> [EXCERPT]
Just like that

It is a wonderful thing to have friends. It is more than wonderful when they are truthful. To get to the stage where the truth remains harshly beautiful and not hurtful one imagines a necessity for intimacy.  We believe truthful exchanges happen only in old relationships or one that is bounds by strings. Is it necessary for friends to have some knowledge of the many facets that make you who you are for a truthful exchange of thoughts? I have found it is not so, though not often, but sometimes, and it is breathtakingly beautiful. It could be a brief and intense relationship across distances. It could be brief, light and physically close like the one you share with a co-passenger. Yet these transient relationships can throw such a sharp focus on your self. All I can say is, beautiful! Life is lovely because of such moments. And thanks! 

 

And I am looking forward to next saturday’s playdate, since second grade my son does not want any with girls and I miss them. Nowadays the only time I get to play with girls is when my boss’s children come over, two boys and a 3 year old little miss. One who regularly bites and beats up her older ‘bothers’.

And this one for my imaginary teenaged daughter:

she is not

silk wrapped and gold bedecked

watching steps or walking straight

lines in tightened gait

my daughter is richly dark

she falls and rises

freely

like my own laughter.

> [PROBLEMS TO WORK ON]
a - In the post, since what grade has the writer's son not wanted playdates with girls?
b - Quote the post's stretch from "silk wrapped and" through "my own laughter.".

> [DATASET EXCERPTS]

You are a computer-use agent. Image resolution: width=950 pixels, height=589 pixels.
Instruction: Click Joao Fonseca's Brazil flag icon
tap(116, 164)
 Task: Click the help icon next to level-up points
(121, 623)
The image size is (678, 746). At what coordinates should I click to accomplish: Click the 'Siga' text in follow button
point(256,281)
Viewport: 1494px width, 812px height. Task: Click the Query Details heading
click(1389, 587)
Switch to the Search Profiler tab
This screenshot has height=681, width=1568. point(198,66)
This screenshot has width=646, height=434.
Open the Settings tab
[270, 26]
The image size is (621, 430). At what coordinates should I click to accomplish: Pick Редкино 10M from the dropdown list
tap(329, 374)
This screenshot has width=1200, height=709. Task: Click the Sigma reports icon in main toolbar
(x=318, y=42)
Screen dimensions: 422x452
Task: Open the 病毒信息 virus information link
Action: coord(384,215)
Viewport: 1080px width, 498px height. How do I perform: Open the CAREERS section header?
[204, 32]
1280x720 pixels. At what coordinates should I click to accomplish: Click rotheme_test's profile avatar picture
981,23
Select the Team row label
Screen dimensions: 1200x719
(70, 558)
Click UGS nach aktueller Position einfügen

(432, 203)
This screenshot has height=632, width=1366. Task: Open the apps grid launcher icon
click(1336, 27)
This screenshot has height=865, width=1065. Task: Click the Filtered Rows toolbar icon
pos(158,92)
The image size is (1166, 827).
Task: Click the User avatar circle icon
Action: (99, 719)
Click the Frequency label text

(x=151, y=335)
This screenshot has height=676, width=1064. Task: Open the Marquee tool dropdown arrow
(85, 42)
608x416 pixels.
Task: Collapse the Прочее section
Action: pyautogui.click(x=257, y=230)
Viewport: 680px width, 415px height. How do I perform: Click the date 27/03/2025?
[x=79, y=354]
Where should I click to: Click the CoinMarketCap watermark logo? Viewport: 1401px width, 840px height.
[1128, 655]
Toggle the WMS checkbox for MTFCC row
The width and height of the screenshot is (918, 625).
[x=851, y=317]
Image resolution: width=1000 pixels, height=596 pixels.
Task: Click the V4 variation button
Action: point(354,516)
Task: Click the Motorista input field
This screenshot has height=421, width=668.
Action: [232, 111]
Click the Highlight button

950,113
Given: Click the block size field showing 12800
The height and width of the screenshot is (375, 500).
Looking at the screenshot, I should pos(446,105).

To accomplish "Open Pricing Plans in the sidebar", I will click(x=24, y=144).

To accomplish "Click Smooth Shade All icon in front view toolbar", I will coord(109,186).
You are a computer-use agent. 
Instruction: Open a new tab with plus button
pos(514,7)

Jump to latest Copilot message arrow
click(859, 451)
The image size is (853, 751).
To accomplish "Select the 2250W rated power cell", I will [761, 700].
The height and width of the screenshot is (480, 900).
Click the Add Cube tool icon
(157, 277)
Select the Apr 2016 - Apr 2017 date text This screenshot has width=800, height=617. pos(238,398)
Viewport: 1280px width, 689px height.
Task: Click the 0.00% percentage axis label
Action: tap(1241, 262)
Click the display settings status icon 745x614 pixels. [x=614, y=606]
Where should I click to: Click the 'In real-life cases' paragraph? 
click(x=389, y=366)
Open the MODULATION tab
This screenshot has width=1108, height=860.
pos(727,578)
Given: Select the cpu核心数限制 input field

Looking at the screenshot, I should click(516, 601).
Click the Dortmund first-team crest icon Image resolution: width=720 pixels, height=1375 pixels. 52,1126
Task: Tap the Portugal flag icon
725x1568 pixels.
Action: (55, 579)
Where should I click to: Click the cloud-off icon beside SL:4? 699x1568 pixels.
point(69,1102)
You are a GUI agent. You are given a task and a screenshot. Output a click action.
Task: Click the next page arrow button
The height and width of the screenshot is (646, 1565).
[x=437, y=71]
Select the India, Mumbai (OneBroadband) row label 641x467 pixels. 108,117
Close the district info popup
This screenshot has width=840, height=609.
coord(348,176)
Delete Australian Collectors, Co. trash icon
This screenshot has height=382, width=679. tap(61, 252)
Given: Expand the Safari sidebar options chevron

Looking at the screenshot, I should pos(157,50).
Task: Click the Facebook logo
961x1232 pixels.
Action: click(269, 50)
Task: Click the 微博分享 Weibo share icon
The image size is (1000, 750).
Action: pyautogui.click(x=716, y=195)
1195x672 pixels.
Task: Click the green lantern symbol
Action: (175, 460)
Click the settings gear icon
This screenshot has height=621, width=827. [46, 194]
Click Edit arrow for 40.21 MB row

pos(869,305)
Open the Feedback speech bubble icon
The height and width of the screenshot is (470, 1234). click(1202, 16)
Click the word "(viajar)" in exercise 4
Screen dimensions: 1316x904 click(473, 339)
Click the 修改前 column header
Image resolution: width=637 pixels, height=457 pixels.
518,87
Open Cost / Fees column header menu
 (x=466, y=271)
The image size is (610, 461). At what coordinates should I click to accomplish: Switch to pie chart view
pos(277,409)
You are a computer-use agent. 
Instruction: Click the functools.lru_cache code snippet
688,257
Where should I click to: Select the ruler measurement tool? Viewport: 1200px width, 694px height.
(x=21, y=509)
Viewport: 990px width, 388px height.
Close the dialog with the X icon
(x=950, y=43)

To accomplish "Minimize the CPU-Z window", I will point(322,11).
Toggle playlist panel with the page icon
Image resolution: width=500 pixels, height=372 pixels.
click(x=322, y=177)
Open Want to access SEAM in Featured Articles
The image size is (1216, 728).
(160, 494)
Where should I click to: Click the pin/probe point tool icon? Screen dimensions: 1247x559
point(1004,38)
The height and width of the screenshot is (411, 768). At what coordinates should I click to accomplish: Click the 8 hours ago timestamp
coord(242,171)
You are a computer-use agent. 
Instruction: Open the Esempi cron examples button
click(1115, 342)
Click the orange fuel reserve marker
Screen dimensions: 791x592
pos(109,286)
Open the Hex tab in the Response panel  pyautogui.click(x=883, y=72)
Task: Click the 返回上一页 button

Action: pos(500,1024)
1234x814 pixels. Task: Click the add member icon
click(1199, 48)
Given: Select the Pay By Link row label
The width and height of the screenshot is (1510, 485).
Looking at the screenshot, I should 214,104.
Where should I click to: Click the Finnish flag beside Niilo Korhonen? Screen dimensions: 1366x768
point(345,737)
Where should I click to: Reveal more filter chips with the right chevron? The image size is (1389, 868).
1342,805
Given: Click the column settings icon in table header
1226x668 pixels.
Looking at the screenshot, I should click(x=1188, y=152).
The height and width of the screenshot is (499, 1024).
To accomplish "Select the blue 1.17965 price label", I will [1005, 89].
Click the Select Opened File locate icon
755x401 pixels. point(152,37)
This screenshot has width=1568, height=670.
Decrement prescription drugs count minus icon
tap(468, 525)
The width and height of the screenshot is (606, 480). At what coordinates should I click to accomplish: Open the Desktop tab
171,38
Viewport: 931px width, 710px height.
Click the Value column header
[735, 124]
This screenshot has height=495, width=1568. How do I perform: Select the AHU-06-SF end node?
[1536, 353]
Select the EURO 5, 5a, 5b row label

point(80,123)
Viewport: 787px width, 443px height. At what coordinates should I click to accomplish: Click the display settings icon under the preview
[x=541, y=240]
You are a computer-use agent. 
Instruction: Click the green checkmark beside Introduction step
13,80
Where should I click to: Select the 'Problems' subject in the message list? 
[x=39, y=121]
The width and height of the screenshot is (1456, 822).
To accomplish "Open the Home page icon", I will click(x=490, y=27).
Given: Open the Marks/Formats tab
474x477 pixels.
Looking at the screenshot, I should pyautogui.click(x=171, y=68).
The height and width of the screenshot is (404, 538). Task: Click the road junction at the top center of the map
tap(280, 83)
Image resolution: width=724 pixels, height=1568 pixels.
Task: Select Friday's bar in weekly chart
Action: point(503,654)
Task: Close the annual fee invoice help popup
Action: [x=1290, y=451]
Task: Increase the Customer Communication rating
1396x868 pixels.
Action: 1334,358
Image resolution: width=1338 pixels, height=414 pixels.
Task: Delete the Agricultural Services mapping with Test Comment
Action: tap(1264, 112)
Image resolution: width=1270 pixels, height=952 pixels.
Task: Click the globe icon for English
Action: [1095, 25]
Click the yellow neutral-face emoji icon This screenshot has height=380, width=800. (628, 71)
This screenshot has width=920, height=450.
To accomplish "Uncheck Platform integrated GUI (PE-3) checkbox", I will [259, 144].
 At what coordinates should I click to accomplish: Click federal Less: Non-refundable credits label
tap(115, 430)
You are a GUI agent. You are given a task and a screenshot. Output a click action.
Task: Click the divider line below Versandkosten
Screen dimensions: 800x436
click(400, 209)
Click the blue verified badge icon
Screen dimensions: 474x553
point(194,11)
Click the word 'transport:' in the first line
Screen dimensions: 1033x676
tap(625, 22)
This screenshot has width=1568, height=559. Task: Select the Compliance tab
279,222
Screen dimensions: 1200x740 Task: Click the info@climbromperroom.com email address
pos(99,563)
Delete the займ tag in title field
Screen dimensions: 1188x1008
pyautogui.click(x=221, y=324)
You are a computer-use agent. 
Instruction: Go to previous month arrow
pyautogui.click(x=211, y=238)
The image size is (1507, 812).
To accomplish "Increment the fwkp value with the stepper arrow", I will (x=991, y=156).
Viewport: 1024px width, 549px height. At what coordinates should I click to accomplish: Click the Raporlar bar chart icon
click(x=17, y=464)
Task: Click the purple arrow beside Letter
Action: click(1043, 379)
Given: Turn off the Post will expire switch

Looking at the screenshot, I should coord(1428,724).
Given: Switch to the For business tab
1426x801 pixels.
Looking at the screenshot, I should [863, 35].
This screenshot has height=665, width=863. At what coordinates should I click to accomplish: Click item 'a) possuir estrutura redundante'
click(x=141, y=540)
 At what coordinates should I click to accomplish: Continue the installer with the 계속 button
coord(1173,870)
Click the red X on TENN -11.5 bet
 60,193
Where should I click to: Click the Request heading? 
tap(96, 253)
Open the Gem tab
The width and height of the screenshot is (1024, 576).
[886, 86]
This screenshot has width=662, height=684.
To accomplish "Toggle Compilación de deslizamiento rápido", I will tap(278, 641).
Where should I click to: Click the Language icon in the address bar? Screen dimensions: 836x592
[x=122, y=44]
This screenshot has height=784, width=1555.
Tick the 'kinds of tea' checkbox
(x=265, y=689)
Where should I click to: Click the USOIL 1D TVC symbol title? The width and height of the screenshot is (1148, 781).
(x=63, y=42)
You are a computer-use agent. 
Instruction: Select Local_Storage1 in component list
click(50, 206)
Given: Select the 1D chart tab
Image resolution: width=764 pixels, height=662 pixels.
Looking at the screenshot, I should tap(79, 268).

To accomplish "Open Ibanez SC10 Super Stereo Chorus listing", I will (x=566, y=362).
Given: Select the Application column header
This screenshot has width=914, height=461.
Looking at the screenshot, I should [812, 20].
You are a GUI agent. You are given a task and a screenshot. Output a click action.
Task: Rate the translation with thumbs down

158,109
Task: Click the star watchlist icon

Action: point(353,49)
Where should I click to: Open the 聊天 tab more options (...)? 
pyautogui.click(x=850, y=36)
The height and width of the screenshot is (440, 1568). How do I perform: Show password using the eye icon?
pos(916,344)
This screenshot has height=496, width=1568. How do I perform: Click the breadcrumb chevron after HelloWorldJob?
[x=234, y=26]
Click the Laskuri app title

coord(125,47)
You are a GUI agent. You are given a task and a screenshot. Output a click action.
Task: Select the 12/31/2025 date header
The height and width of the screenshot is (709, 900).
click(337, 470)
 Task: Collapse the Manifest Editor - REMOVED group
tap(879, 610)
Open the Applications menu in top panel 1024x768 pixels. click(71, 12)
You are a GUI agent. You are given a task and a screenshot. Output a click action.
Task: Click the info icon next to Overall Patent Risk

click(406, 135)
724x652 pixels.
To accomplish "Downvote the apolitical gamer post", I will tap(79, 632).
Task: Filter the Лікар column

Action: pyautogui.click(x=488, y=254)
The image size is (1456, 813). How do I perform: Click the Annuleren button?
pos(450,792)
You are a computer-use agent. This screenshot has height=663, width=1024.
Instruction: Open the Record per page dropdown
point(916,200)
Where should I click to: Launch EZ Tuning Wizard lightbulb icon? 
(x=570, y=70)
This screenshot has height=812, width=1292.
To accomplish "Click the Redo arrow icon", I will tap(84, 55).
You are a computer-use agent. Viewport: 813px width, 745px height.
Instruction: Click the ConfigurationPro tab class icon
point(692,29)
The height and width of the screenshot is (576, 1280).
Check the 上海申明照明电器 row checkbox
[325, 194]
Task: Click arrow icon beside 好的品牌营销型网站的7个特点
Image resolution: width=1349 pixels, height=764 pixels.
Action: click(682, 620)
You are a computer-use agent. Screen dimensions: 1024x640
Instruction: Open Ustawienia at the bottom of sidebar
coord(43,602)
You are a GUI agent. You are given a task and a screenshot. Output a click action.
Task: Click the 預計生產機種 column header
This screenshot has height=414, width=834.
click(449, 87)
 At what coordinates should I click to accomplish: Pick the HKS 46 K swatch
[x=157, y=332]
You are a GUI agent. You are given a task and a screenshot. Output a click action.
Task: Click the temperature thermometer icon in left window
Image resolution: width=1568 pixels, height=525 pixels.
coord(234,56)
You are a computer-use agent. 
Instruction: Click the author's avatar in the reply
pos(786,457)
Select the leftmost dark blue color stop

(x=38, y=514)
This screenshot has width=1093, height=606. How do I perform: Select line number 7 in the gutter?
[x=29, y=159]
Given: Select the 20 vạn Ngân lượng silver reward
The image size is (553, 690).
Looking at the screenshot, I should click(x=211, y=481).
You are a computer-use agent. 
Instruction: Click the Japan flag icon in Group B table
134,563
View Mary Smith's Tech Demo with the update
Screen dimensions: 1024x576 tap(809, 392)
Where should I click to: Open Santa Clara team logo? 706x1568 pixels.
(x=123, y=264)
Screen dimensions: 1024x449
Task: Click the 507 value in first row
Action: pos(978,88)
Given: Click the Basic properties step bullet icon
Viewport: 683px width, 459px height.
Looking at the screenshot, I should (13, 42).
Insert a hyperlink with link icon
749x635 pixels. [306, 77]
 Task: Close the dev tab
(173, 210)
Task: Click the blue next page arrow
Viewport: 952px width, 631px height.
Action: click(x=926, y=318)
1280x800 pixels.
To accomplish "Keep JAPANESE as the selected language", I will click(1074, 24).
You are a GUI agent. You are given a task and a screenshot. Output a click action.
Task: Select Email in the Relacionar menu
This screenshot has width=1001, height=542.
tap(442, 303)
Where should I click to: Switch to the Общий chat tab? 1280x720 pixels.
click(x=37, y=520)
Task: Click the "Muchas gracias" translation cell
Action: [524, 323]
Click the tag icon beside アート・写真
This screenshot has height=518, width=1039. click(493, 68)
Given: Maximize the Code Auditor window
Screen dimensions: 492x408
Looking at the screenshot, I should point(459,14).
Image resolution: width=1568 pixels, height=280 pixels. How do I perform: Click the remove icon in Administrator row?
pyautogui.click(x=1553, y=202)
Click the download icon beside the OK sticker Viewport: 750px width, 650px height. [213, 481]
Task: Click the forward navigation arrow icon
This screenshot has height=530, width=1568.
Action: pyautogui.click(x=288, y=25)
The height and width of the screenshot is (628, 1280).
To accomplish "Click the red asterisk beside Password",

> [ANSWERS FOR EACH ITEM]
a - Since second grade.

b -
silk wrapped and gold bedecked

watching steps or walking straight

lines in tightened gait

my daughter is richly dark

she falls and rises

freely

like my own laughter.